More of the same. Lawler just isn’t throwing while Hendricks unleashes a quick one two followed with a leg kick. Hendricks lands the best punches, and this is a round in dispute by no one. At this point it was hard to figure out exactly what the trajectory for the fight was. My guess is that Lawler had an actual strategy to land strikes in close, perhaps suspecting that Hendricks wasn’t gonna stand and bang like last time. He doesn’t commit to anything at range, and Hendricks keeps coming forward.
Another controversial round. Let’s unpack this one.
Johny starts out with some flurries until the 4:12 mark when he finally goes for a takedown. This is where Hendricks gets so deep on his takedowns that the merger of Hendricks and Lawler against the fence combine to look like a uvula.

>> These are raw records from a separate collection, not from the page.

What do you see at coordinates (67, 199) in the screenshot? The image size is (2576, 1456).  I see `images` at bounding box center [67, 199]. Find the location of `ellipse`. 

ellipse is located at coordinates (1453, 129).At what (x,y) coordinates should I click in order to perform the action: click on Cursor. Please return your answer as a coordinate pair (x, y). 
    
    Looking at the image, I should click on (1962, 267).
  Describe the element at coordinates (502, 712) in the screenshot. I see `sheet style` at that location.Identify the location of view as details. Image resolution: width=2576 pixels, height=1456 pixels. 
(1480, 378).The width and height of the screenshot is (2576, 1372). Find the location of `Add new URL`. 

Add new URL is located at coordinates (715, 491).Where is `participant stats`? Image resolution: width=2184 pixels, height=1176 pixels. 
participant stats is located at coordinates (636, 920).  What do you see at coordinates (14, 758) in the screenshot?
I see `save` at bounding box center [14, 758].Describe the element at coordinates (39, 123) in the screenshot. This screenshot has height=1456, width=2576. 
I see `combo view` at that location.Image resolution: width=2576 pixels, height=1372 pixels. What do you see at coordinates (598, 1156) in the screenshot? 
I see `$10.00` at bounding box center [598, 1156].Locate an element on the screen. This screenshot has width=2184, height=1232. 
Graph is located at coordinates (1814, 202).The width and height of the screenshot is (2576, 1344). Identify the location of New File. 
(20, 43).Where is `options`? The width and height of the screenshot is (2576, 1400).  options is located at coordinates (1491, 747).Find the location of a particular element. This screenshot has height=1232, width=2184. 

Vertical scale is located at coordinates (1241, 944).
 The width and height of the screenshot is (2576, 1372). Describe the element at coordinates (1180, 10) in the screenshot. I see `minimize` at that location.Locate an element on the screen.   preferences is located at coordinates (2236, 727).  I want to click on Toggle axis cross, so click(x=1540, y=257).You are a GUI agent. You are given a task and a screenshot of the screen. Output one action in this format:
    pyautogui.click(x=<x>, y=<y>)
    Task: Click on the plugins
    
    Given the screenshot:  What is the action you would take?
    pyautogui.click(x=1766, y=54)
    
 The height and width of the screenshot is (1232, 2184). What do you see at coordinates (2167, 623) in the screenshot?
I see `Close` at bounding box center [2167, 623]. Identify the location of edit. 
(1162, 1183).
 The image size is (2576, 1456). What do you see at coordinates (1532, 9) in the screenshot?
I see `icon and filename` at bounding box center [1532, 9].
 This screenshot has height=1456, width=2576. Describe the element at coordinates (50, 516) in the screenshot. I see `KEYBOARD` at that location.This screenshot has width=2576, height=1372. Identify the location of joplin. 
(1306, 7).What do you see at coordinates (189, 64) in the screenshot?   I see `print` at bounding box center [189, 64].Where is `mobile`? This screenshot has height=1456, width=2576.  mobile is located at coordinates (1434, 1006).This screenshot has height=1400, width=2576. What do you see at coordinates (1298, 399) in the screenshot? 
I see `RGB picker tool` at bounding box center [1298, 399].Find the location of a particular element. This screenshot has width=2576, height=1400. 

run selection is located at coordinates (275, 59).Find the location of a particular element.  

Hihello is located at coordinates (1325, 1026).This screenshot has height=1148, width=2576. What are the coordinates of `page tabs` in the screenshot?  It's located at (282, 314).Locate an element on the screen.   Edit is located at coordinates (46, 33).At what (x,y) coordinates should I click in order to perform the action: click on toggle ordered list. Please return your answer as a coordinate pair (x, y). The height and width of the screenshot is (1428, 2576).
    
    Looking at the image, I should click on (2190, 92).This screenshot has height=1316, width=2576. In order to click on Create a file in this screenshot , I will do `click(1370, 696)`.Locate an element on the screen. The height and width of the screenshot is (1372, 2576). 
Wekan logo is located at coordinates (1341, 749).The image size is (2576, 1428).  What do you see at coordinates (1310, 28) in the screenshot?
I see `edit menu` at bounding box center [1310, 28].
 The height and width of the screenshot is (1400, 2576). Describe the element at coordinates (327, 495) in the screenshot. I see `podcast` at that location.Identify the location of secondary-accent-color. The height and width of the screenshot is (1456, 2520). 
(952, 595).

The action is also when the crowd begins booing. Herb Dean separates them at the 3:30 mark. Still, Hendricks is staying active, throwing his jab, and mixing it up with the odd left, right. He lands what is easily the best sequence on the feet in this round at 2:47 – a right hook, straight left combination. The one thing Hendricks isn’t doing is throwing his leg kicks off his combinations. Lawler lands a solid, but partially blocked head kick at the 1:59 mark coming off a not blocked left hand. Johny gets a takedown at the 1:32 mark in the center of the octagon. Lawler defends it and gets back up. Now Lawler comes forward even though Johny is more active. He gets Lawler up against the fence at the :48 mark. At the :27 mark Lawler stays very active pouding Johny with punches and elbows. Hendricks lies completely still throughout his whole sequence.
To me this one is legitimately tough to score. Hendricks has the better singular moments taken as a whole, but Lawler has the more sustained attack. It’s also hard to evaluate Lawler’s attack at the end. Hendricks doesn’t move at all, and just eats everything. Was he hurt?
This round was clearly Robbie’s. Hendricks kept attempting the same takedown, except stopped throwing, and Lawler basically took the round off the strength of his takedown defense and a 30 second display of brutality I haven’t seen since the George Lucas special editions.
So basically, this fight wasn’t a robbery, even though Trowbridge’s scoring of the 2nd round was a travesty.
To me, the correct scoring should have been 10-9 Lawler R1, 10-9 Hendricks R2, 10-9 Hendricks R3, 10-10 R4, 10-9 Lawler R5. I realize there is a metaphysical case for “no draws” according to some, but to me that’s just nonsense. If two fighters stood in the middle of the cage for 5 minutes and just stared at each other without a Heath Herring “I’m not gay!” moment, would it be just to give it to the fighter with green eyes just because?
Anyway, I thought it was a decent fight that shouldn’t be viewed against the lofty expectations of their first battle. Both guys made some questionable decisions, but it seems fitting that only a trilogy can settle it.